— WHAT TO WORK ON —
Retype, word for word, every line of the records below starting at the one that contains "Add Spicy Bites" and ending at the one that contains "Where should I"; include both of those lines and nothing more.

Items from a dataset:
▼
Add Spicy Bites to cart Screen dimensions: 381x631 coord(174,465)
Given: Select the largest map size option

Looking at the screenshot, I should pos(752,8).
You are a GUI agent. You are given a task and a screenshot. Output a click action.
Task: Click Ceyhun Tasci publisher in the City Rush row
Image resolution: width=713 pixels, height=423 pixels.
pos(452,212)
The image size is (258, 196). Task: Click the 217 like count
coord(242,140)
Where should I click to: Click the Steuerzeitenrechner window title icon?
▲
▼
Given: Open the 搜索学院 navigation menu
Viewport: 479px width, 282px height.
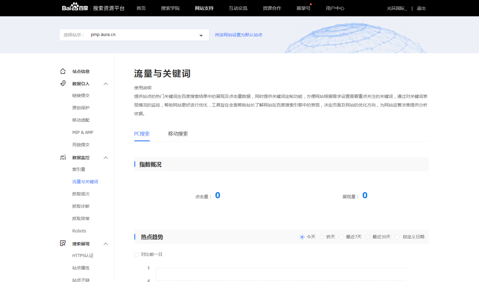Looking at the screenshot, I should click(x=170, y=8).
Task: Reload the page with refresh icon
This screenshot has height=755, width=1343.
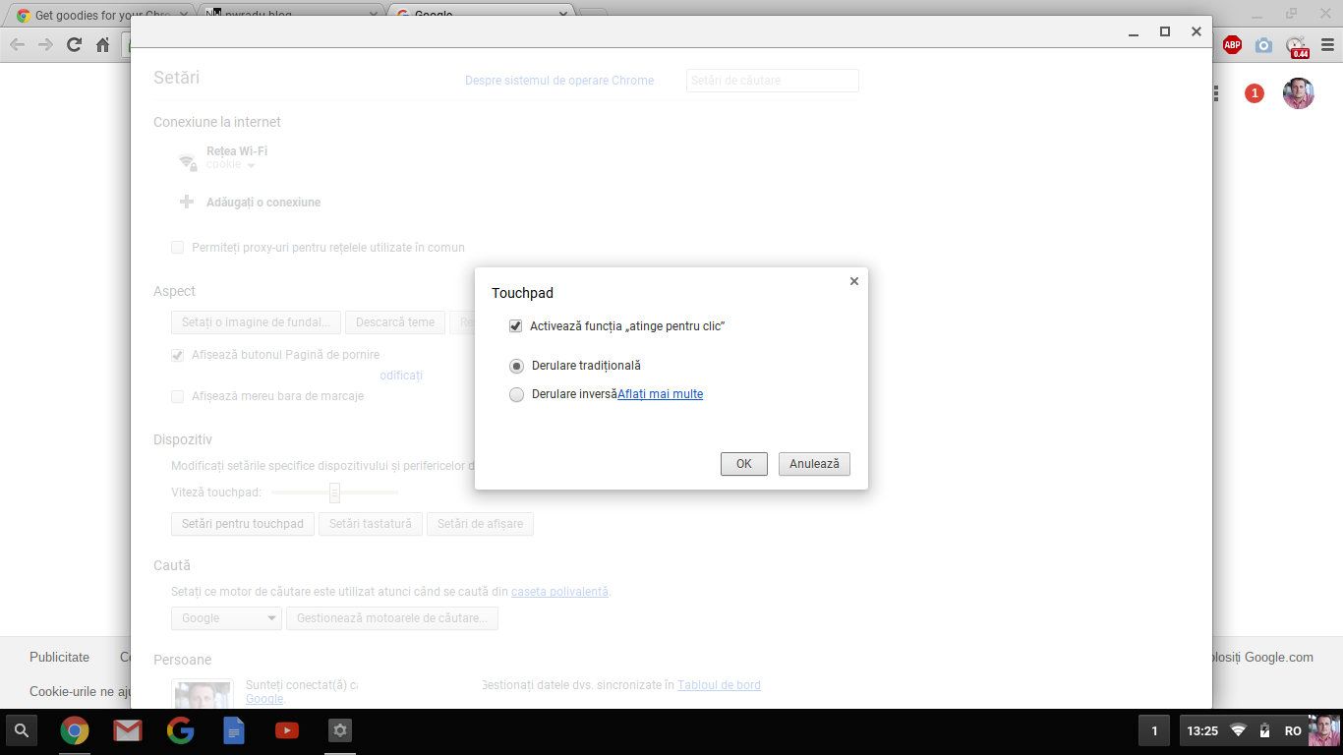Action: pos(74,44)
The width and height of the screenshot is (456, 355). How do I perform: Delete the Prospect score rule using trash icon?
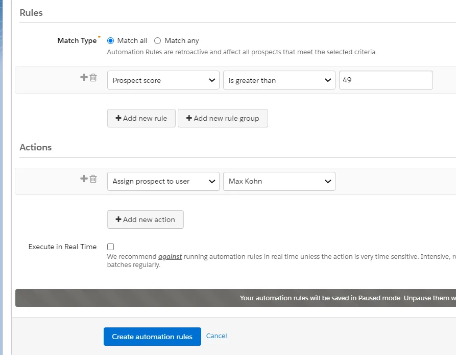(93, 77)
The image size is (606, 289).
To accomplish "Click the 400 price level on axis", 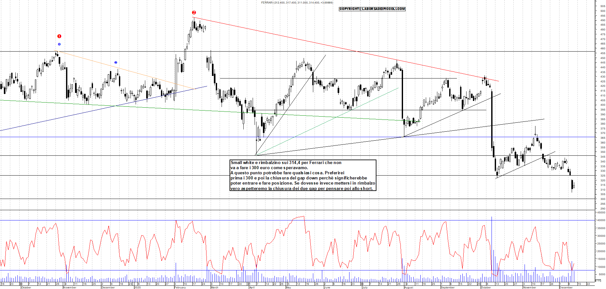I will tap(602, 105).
▲
— RESPONSE TO THIS TASK —
Add Spicy Bites to cart Screen dimensions: 381x631 coord(174,465)
Given: Select the largest map size option

Looking at the screenshot, I should pos(752,8).
You are a GUI agent. You are given a task and a screenshot. Output a click action.
Task: Click Ceyhun Tasci publisher in the City Rush row
Image resolution: width=713 pixels, height=423 pixels.
pos(452,212)
The image size is (258, 196). Task: Click the 217 like count
coord(242,140)
Where should I click to: Click the Steuerzeitenrechner window title icon?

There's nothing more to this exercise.